Keeping the roaster in that magic range takes some finesse.

“I got it kind of down to a little dance here,” she said, while opening the roaster door and waving a metal tray to blow in air to regulate the temperature.

After the beans are roasted, and are cooled, she puts them through another rigged-up machine.

“This is actually an orange-juice juicer. Everyone uses this, this Champion juicer,” Vachon said. “You get them off of eBay. They aren’t even made anymore.”

The juicer cracks the shells and the vacuum that has been attached sucks out the lighter shells as the heavier cocoa nibs fall into a container.

Cocoa nibs after being separated from the roasted cocoa beans. (Photo by Charlie Breitrose)

Then she takes the nibs and puts them into the melanger to slowly grind them.

“So, for two days it is doing two things: conching and grinding,” she said. “Grinding is literally what it sounds like. It’s making the particle size smaller and smaller and smaller, because if you didn’t, if you ground it very little, you get a gritty chocolate. … And you want the cocoa bean particles to be, like, 20 or 30 microns or less. That’s what takes the time.”

Conching releases the volatile compounds, aerates it, and heats the mixture to develop the flavors in the chocolate, Vachon said.

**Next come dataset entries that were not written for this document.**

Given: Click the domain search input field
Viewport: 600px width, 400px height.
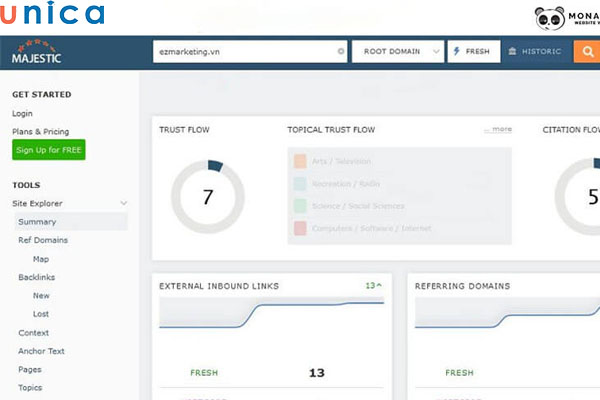Looking at the screenshot, I should tap(245, 51).
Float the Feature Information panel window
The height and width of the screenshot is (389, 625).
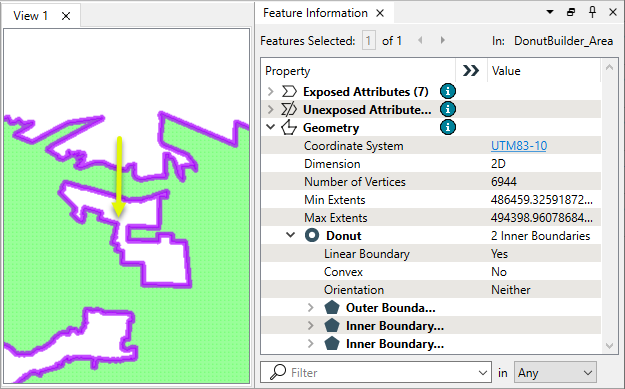(x=571, y=12)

While the nibs are in the melanger, Vachon adds other ingredients, such as sugar, and cocoa butter. She does not produce her own cocoa butter, which requires an industrial press to separate the butter from the cocoa nibs. Instead, she buys bags of more than 50 pounds of organic cocoa butter.

A batch of beans being ground down and liquified in the melanger. (Photo by Charlie Breitrose)

When the chocolate mixture in the melanger is the right consistency, it is ready for the tempering process.

“Temperature is super important for the different phases of chocolate, I can do the roasting and the melanging in a warm room, but when it comes to tempering, I need it to be a cooler room,” Vachon said.

She has an air conditioner to keep the room cool even while roasting beans, and a dehumidifier because chocolate making requires low humidity conditions.

When the conditions are right, he pours the liquid chocolate into molds, and allows them to cool and solidify. Then they are ready to be packaged and are ready to be sold.